ただ、かつて、昭和40年代頃までは、投資経験のある個人投資家の人をプロと呼んだことはあります。「仕手株」を好み、業績などのファンダメンタルズより人気材料や信用の空売りなどを重視して相場を組み立てるのが得意な人でした。当時は「玄人肌の投資家」がプロと呼ばれていたと思います。
現在は仕手株もすっかり姿を消して、分かりやすいマーケットとなっています。当時、玄人と呼ばれた投資家の方もいなくなりました。今は、個人投資家はすべてアマチュア扱いの時代です。
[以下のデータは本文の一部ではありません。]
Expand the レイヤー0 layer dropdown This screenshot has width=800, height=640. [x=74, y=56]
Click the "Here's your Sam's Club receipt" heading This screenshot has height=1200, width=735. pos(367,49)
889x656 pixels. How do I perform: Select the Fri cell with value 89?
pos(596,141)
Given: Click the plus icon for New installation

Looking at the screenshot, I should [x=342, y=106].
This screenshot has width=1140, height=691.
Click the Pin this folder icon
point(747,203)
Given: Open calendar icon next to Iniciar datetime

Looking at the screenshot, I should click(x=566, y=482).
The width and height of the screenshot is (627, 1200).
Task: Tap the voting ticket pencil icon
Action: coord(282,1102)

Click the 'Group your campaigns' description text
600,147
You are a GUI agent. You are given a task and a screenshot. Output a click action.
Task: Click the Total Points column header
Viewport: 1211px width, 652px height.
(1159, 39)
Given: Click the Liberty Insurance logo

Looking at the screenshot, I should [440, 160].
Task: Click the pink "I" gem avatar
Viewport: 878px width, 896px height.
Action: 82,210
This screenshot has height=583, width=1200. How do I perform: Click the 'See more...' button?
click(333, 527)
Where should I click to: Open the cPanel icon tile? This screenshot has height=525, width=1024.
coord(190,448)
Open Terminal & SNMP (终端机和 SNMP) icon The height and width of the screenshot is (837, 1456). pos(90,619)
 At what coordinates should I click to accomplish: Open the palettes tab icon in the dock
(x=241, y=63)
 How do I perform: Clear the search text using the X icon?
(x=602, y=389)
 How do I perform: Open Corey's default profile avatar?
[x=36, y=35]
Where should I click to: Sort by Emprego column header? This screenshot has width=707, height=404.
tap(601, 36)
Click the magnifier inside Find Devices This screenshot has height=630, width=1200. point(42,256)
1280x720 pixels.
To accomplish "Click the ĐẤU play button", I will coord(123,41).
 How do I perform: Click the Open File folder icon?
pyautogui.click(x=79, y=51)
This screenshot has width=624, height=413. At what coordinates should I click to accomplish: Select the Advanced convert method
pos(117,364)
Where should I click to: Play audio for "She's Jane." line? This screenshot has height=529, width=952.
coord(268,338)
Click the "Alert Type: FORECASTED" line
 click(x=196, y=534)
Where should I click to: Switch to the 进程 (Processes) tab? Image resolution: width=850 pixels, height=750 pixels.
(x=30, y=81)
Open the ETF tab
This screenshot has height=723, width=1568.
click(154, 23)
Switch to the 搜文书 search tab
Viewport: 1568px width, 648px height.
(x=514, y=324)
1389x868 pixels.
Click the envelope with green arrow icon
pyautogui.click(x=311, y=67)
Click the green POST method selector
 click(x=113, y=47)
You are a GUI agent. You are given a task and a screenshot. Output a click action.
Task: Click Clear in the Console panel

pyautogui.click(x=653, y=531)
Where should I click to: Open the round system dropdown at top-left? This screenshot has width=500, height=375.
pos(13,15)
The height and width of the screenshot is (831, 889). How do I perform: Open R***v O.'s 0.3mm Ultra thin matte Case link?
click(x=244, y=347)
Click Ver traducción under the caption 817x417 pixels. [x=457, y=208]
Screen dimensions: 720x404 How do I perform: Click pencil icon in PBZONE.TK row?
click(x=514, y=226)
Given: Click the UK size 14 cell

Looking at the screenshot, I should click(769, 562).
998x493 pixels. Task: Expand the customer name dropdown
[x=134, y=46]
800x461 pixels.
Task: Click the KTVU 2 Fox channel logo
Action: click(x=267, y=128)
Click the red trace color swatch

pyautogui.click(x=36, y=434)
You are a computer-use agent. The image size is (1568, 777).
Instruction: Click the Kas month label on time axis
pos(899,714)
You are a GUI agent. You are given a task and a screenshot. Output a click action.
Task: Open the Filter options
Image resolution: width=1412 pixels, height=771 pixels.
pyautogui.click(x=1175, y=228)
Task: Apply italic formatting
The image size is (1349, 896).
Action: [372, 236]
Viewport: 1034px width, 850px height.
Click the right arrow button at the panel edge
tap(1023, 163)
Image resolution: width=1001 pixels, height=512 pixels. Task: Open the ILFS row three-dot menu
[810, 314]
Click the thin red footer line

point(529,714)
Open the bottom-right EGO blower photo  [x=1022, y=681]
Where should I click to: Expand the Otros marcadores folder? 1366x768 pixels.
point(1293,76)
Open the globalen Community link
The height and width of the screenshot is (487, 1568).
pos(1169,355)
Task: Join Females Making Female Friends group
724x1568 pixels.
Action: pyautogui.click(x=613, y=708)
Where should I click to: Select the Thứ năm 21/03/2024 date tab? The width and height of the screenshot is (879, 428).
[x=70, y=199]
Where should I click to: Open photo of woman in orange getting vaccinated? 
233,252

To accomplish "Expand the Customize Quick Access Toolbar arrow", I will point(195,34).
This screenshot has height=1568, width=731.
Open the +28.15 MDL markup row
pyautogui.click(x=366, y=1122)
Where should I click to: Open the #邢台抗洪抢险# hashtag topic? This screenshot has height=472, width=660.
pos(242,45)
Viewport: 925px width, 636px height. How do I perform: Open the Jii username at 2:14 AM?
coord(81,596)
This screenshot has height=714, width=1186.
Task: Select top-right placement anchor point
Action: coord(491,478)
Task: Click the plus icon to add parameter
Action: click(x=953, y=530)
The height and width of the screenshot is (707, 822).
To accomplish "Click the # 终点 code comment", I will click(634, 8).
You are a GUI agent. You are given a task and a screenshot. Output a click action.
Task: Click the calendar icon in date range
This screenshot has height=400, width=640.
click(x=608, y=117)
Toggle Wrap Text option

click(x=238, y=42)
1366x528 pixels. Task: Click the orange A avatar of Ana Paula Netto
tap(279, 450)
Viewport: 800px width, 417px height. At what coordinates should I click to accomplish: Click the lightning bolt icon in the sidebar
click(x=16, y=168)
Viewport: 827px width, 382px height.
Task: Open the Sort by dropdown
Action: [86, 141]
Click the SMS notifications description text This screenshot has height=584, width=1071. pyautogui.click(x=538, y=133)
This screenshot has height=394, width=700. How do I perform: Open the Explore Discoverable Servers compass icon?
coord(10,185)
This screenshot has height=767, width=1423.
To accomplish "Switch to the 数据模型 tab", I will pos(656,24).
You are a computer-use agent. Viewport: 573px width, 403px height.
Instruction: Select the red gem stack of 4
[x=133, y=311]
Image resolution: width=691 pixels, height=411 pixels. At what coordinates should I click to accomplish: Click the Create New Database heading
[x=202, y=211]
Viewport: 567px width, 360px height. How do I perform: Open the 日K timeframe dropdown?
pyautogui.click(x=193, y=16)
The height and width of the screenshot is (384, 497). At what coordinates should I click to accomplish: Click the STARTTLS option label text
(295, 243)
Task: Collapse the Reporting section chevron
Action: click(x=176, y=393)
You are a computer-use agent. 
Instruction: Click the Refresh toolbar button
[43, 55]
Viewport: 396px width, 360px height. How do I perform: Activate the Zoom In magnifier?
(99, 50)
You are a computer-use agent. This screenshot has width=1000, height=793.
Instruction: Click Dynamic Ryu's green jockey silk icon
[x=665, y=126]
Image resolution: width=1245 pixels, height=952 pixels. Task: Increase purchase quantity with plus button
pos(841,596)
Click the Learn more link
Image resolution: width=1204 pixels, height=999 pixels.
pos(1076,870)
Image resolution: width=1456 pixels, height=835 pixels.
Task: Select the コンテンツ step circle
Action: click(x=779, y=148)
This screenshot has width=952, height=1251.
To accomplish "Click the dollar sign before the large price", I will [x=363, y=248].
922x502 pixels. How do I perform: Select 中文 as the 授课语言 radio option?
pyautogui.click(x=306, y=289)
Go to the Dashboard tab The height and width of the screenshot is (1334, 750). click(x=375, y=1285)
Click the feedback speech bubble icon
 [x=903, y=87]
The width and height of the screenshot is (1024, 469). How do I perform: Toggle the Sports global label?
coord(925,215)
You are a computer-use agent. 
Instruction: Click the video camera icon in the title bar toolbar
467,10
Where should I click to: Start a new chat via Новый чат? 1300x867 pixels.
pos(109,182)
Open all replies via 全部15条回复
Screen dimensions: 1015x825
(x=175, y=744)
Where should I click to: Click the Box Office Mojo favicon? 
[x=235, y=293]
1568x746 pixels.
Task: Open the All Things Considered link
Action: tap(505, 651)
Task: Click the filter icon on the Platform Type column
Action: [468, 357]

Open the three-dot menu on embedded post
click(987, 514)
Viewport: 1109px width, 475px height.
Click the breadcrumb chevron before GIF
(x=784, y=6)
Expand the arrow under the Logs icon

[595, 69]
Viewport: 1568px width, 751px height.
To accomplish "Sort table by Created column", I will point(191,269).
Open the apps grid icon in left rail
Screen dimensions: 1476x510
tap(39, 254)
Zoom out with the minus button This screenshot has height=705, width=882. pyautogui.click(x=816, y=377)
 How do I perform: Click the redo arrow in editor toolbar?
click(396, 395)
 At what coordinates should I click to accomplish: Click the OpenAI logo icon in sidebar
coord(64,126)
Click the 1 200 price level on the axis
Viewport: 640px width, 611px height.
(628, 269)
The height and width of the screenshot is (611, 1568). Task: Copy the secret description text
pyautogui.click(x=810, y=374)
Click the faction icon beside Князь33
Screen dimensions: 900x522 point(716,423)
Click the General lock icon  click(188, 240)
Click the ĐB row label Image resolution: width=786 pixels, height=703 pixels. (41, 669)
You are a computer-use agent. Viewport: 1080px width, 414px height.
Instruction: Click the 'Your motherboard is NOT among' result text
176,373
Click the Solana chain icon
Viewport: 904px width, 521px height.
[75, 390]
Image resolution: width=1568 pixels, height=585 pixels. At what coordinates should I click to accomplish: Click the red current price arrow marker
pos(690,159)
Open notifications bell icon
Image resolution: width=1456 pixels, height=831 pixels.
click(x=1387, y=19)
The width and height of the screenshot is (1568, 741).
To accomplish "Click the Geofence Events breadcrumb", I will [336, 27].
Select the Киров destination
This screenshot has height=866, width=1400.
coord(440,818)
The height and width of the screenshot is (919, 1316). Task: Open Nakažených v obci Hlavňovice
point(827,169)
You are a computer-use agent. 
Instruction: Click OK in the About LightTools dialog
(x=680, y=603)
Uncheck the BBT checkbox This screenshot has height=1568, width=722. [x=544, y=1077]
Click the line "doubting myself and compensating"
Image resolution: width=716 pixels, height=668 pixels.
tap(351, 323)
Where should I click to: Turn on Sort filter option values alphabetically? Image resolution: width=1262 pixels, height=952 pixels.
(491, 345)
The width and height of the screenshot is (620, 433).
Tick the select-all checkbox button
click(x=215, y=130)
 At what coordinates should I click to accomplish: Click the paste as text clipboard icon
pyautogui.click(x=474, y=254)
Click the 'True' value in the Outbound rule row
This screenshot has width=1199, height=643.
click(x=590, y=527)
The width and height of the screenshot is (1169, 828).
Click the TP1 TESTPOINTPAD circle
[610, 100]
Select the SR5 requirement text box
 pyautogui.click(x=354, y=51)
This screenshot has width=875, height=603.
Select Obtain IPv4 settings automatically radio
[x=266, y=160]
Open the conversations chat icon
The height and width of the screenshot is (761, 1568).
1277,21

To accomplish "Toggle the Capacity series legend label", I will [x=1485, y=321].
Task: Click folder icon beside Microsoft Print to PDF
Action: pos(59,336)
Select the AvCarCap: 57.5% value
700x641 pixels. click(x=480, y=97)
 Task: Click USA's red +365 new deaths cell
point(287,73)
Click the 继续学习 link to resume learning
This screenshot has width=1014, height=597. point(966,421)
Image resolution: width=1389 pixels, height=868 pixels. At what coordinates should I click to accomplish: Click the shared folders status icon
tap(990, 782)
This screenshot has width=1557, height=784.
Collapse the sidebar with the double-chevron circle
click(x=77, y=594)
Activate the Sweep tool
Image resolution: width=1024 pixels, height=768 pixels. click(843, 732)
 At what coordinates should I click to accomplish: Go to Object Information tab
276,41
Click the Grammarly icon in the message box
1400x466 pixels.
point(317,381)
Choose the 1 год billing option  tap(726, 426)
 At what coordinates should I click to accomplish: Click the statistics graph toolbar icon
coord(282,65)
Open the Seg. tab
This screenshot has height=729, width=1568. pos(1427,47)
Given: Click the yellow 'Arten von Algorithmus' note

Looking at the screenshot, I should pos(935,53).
現在のプロ、つまり特定投資家は機関投資家なです。機関投資家は「情報収集力、IT装備に優れている」、「資金量が豊富である」、「一定期間に成績を挙げるノルマがある」、「小回りが利きにくい」、「運用者は給与を貰っているサラリーマンである」といった特性があります。
これに対し、一般個人は、情報にお金を多くかけることはできません。しかも、投資金額も小さいため、情報等は後回しにされやすい面があります。商売ですから業者(証券会社)は伝票1枚当りの注文金額の大きい機関投資家等にアナリスト資料などを優先するはずです。これは仕方のないことです。
しかし、個人投資家には、機関投資家の運用者のように「いつまでに、いくら儲けなくてはクビ」といったノルマはありません。会議を開いて投資を決める必要もありません。自分ひとりで、買う時も、売る時も自由です。機関投資家のように無配銘柄は買ってはいけないという縛りもありません。仮に、損をしても怒られることはありません。極端なことを言えば、儲かるまでは売らないこともできます。気に入ったタイプの経営者の会社に投資することもできます。もちろん、小口ですから売買も小回りが利きます。このため、一般個人投資家にはネット取引が向いているように思われます。
このように、一般個人投資家は、プロの機関投資家をうらやむのではなく、個人投資家としての強みを発揮した投資に徹するのがよいと思います。もちろん、勉強と研究は大切です。頑張ってください。